(Passage)
Finally, as Robert noted, we reaffirm our guidance and continue to expect double-digit growth in revenue, adjusted EBITDA and adjusted net income for the calendar year 2023, all the while achieving our $5 billion group fee-paying AUM fundraising target. We believe this puts us in a distinct class among our peers, showing strong growth in the face of a difficult market environment. We also expect to lay out our next intermediate fundraising targets for 2024 and 2025, alongside our Q4 earnings call early next year.
I will now pass the call back to Robert for closing remarks.

Robert Hudson Alpert

Thank you, Amanda. Now let's turn it over to the operator for a few questions.

Question and Answer Session

Operator

(Operator Instructions) The first question is from the line of Kenneth Worthington with JPMorgan.

Kenneth Brooks Worthington

Maybe first on Hark and WTI, as we think about the banking crisis, how are the opportunities playing out in terms of both deployment as well as getting the message to investment clients? So in terms of deployment, what sort of lead time is needed for Hark and WTI to reach the maximum deployment from the benefit from the banking crisis? And then in terms of fundraising, how is the message on the opportunities from the banking crisis sort of being received by your investors? And does the retirement of Jeff Gehl impact your ability to capitalize here?

C. Clark Webb

Ken, those are great questions. And it's one question, which is impressive. So we'll take each one...

Kenneth Brooks Worthington

And in 1 breath. I didn't breath the entire time, sorry.

C. Clark Webb

The express version, I love that, yes. So let's take it. So Hark is lending to private equity GPs who have a lower middle market private equity fund. They have deployed most of the capital in that fund. They are not ready to harvest those investments and they would like to raise additional capital to make add-on investments or to play defense.

(Collected data)
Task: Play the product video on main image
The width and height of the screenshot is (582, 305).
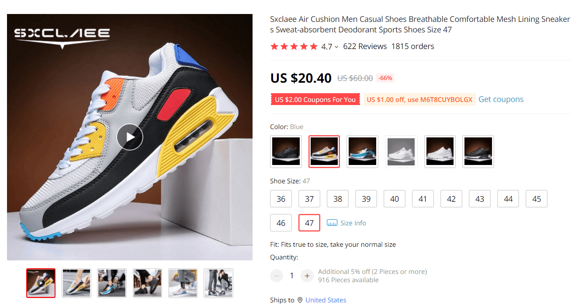Action: [130, 137]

(Exercise set)
1. Using the earnings call transcript, answer each question briefly:
(a) What group fee-paying AUM fundraising target is the company working to achieve in calendar year 2023?
(b) To whom does Hark lend?
(c) Whose retirement does the analyst ask about?
2. Name every financial measure that the earnings call transcript says is expected to show double-digit growth for calendar year 2023.
3. Extend the earnings call transcript, picking up right after its final sentence.

(The replies)
1.
(a) $5 billion.
(b) Private equity GPs who have a lower middle market private equity fund.
(c) Jeff Gehl's.

2. Revenue, adjusted EBITDA, adjusted net income

3.
This environment is perfect for that kind of capital stack and because we are focused on the lower middle market, there are not a whole lot of players that are sourcing the way we source and doing what we do. We would occasionally see a bank in the competitive arena. I would say that was occasional. I think that's probably going to be even less occasional than it was.
But right now, our pipeline is as full as it's been. And as you said, the key really is bringing in more LP dollars relative to the deployment of capital. Our Fund IV, you can see in the table, I think we've closed on just over $300 million of capital, of which $100 million has been deployed. So we do have dry powder there. We also have a capital call line facility, but that is an open fund, and we are actively spreading the message because it is a very unique risk-adjusted return with investment-grade type risk yet generating a low double-digit to mid-teens type return.
So that's the opportunity there. On the WTI side, SVB was the primary competitor, and we believe that, that has been a -- that's a structural shift in the market. We are still deploying Fund X. The pipeline has expanded since SVB's downturn. And so we are actively getting everything ready for Fund XI. If you think about what WTI does, they are deploying capital across hundreds of portfolio companies per fund.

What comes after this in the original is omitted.